CT scanning analysis
The same HU was used across all subjects/timepoints. Hounsfield Unit (HU) threshold for bone (threshold value was determined based on the average histogram value for trabecular bone across multiple subjects and timepoints) to generate a single value. For each subject timepoint, the highest spatial resolution DICOM series was converted to a single volume (VFF file format). All other timepoints for this particular subject were then volumetrically registered to this realigned Timepoint A using a mutual information algorithm. The resulting registered volumes were then re-sampled to conform with the voxel resolution of the realigned Time-point A using tri-linear interpolation. In this manner, all of the subject images were aligned with a standard orientation, and within each subject data set all of the timepoints had the same spatial resolution. This enabled direct comparison of all imaging timepoints for all subjects. For analysis of bone volume within the tunnel, a model of the Biosure Healicoil screw (size-specific for each subject) was fitted to each subject’s CT volume (mutual information based spatial registration). Voxels representing bone within the screw volume were subsequently segmented using a fixed Bone volume (sum of segmented bone voxels) and screw volume were calculated. In order to be categorized as having bony ingrowth, a subject must have bone ingrowth of 4% or greater in the screw volume compared to baseline. Tunnel widening was assessed by measuring tunnel diameter on the immediate post-op CT scanning to follow-up CT scanning.
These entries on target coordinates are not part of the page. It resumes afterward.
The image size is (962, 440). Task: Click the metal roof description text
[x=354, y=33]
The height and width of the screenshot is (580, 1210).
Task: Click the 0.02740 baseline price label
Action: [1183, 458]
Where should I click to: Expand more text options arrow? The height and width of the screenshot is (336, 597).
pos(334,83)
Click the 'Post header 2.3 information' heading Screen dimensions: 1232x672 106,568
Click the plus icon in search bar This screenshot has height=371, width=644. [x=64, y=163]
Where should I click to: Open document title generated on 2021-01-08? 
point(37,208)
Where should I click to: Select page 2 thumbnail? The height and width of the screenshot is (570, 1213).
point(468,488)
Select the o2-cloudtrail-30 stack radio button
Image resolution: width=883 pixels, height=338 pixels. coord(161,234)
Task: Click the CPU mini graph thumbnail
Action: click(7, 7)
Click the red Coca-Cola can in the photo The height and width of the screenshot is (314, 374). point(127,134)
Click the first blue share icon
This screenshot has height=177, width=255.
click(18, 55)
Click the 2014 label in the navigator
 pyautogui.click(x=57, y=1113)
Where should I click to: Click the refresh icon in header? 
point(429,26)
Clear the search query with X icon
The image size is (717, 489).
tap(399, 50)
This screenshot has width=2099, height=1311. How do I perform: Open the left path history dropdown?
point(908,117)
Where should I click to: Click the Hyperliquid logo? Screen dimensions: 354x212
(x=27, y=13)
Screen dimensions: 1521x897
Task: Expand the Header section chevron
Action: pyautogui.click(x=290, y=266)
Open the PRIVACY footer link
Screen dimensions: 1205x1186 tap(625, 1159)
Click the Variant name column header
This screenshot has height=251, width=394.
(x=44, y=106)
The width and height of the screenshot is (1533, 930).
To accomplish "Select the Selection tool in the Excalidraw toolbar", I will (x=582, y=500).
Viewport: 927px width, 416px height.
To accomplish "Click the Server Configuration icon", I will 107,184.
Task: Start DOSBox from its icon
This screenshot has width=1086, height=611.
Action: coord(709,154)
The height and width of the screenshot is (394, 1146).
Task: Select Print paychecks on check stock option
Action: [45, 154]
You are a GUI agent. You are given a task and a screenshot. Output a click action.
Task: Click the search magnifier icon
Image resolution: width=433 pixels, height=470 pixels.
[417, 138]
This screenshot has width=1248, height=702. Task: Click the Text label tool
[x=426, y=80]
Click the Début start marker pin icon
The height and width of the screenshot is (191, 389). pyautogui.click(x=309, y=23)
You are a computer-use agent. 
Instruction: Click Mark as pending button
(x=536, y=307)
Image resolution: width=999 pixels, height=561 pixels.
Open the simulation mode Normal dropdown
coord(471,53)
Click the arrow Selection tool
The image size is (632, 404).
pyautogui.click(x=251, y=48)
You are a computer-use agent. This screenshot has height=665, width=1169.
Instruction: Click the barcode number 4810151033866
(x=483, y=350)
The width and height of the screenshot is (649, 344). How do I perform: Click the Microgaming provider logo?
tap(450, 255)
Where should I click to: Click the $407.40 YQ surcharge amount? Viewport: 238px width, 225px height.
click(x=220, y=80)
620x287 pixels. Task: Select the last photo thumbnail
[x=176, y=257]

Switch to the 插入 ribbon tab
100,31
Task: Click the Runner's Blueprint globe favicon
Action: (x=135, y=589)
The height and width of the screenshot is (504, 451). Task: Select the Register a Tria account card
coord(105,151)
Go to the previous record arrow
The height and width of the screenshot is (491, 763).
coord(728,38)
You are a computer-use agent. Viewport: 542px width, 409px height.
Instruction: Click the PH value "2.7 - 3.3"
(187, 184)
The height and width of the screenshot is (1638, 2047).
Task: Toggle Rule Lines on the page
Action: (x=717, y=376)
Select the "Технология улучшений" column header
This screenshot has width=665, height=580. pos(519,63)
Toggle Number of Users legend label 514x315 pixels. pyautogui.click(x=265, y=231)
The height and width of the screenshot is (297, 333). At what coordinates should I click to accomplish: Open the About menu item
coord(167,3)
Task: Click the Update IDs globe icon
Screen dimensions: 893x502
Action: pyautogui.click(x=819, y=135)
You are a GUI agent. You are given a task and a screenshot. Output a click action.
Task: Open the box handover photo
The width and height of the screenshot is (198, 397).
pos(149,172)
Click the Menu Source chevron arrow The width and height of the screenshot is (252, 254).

Secondary endpoints were the following. Objective knee stability evaluated as maximal sagittal knee translation measured by KT-1000 arthrometer (MEDmetric, San Diego, CA). Pivot shift test with presentation of patients without a positive pivot shift test postoperatively. Subjective outcome scores as evaluated by subjective International Knee Documentation Committee (IKDC) score ranging from 0-100 with 100 being the score representing completely normal knee function. Sports related knee function was evaluated by Tegner activity scale ranging from 0–10 with 10 being the score representing sports activity a professional soccer level.
Safety and adverse events
Adverse and serious adverse events were registreted throughout the follow-up period.
Prior to enrollment, all subjects gave informed consent. The study was approved by the local scientific ethical committee (Region XXXX Ethical Committee Approval no. M-20110138) and by the XXXX Data Protection Agency and conducted in accordance with the Helsinki Declaration.
Determination of Sample Size
CT scanning was used to document bone ingrowth at six and twelve months follow-up. A proportion of 50% of implants with bone ingrowth at twelve months was considered a clinically relevant outcome. Ten subjects were estimated to provide a 91% power for detecting a statistically significant difference (i.e. p < two-side alpha = 0.05) when a proportion of bone ingrowth of 5/10 was detected versus an assumed proportion of 10% (i.e. a proportion that was defined as clinically irrelevant) at twelve -month CT scans. To account for enrollment dropout, twelve subjects were planned to be enrolled thus providing a 20% oversampling with a likelihood of obtaining 10 subjects available for analysis.
Data presentation and comparisons
CT scannning data is presented as mean and standard deviations. For comparison of bone ingrowth two-tailed paired T-test was used. P-values less than 0.05 were considered significant. For data summaries, categorical and ordinal variables were summarized using frequency and percent. Continuous variables were summarized with the following summary statistics: number of observations, mean, median, standard deviation, minimum and maximum values. All analyses were performed using SAS versions 9.3 and 9.4.